Gig Worker Test’s Legal Challenges Undercut by Standing Ruling

Oct. 22, 2024, 9:10 AM UTC

A federal judge’s decision to toss out a lawsuit challenging the US Department of Labor’s new independent contractor rule over standing issues spells bad news for other legal challenges to the regulation, attorneys say.

Georgia-based Judge Richard W. Story found earlier this month that four freelance writers and editors didn’t have standing to sue over the worker classification rule because they weren’t harmed by the policy change.

They argued that the rule created uncertainty around their status as contractors, chilling publishers from wanting to work with them. Story wasn’t convinced, characterizing those fears as “hypothetical and conjectural.”

“By definition, the 2024 Rule’s fact-specific approach cannot pose a realistic danger to Plaintiffs’ ability to operate as independent contractors because the ultimate classification may change from case-to-case,” Story wrote in his Oct. 7 ruling dismissing the case with prejudice. “Sure, Plaintiffs may qualify as independent contractors in one instance and employees in another, but that conjectural possibility is not enough to establish standing.”

The decision suggests that at least one other group of challengers to the rule may face a high burden when it comes to establishing that they will be harmed by the rule’s stricter approach to worker classification. But it also could buoy other complaints that may find firmer footing for those plaintiffs, legal observers said.

“For the plaintiffs who are the contractors, this is a rough case for them,” said Anthony Rainone, a co-chair of the labor and employment practice at Brach Eichler LLC.

Unpredictable Rule

There are currently four pending lawsuits against the DOL rule in Texas, Tennessee, New Mexico, and Louisiana federal courts, in addition to the now-dismissed case in Georgia. Three were brought by businesses or business associations, while one was brought by another group of freelance writers.

They all argue that the DOL’s contractor rule, which has been in effect since March, violates the Administrative Procedure Act and departs from the text of the Fair Labor Standards Act.

The regulation at issue generally makes it harder for employers to treat their workers as independent contractors, who don’t have the same legal rights under the law as employees.

The developments around the policy are being closely watched by members of the business community, who rely on contractors in nearly every segment of the economy to provide services. Technology firms behind the gig-economy, as well as the trucking, construction, and financial services industries, also heavily rely on contractors.

The rule outlined six non-exhaustive and non-dispositive factors of the working relationship—like how much control the worker has over the job, how permanent the job is, or investments made by the worker and business—that the DOL would scrutinize when determining whether a worker was an independent contractor or employee for purposes of the Fair Labor Standards Act. It also canceled a simpler classification test finalized during the Trump administration, which gave more weight to how much control the worker has over the job and their opportunity for profit or loss.

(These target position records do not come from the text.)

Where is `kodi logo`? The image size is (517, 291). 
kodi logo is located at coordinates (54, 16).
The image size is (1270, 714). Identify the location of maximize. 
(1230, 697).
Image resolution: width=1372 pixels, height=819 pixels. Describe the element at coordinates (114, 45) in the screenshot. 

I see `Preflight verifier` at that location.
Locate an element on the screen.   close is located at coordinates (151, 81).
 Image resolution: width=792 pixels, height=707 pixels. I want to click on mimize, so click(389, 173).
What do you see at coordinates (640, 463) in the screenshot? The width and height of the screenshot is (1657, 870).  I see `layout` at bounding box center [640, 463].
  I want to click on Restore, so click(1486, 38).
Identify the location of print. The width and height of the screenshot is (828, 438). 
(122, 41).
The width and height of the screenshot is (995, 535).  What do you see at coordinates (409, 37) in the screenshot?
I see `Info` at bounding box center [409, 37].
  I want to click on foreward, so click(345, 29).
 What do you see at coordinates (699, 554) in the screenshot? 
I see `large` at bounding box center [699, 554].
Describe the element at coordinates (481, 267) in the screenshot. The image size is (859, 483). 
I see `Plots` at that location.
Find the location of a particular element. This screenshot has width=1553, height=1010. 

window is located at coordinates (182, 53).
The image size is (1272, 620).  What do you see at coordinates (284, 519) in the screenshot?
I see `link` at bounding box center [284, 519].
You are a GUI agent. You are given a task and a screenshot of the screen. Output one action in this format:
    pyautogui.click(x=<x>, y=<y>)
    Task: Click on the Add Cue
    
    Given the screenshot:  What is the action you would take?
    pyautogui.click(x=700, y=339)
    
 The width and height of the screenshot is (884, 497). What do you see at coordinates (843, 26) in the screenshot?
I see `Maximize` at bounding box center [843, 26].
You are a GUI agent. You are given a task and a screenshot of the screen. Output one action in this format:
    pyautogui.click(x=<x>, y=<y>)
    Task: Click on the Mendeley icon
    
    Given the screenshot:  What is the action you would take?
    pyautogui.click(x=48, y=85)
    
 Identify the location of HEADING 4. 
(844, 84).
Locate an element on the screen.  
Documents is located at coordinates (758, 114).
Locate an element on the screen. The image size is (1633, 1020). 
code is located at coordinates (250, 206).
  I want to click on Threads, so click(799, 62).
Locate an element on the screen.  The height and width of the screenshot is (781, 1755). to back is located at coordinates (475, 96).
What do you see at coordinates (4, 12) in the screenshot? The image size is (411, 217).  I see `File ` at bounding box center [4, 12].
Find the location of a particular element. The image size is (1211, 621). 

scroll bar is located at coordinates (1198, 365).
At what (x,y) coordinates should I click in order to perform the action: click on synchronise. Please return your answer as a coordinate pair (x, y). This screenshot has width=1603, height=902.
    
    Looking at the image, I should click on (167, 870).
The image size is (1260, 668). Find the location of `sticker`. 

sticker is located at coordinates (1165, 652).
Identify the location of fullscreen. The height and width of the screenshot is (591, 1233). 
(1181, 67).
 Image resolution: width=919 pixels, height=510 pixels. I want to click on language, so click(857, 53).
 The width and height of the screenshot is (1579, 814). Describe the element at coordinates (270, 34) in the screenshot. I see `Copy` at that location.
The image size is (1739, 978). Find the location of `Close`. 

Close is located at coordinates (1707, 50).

The group of four Georgia freelancers had argued that because the new rule was so broad, it gave the agency “ad hoc enforcement discretion” to find worker misclassification in any work arrangement.

Ultimately, the judge decided the freelancers couldn’t demonstrate standing because the new standard is “inherently unpredictable” and their “ultimate classification may change from case-to-case” under the new rule.

“There was no way to tell whether or not the rule would adversely impact them, because while the rule changes the test and makes it harder to classify workers as independent contractors, it’s not impossible,” said Michael Elkins, founder and partner at MLE Law. “And there was nothing to say that these freelancers would ultimately end up being employees and be unable to work. They predicted they might be, but nobody really knows.”

But Story also left the door open for other challengers, citing an argument in his ruling that was made by attorneys for the DOL: that the freelancers cannot establish an injury “because Plaintiffs are freelance writers seeking engagement, not employers subject to the FLSA’s requirements.”

Standing

Attorneys say the two trucking companies and coalition of business groups suing over the rule will likely be on firmer ground when it comes to standing, because they could point to concrete evidence of harm, such as increased unemployment and other taxes they would have to pay for a new employee.

“The problem for these plaintiffs here was it’s actually the economic benefit to them to be employee over contractor,” Rainone said. “They will lose the ability to take some business tax deductions that they otherwise could take as a contractor. But the fact is, by being an employee, you don’t have to pay your share of the payroll tax.”

Employers on the other hand “could take the position that we know concrete under this new test, our independent contractors would need to be reclassified as employees, and that’s going to cause a problem for us,” explained Elkins.

While the DOL has made similar standing arguments in the other pending cases against the rule, Jane Jacobs, a partner at Tarter Krinsky & Drogin LLP, questioned why the agency would need to issue the rule if it didn’t have an impact on anyone.

“So somebody is going to have standing to challenge,” she said. “I would agree an employer seems like the more likely entity to do that.”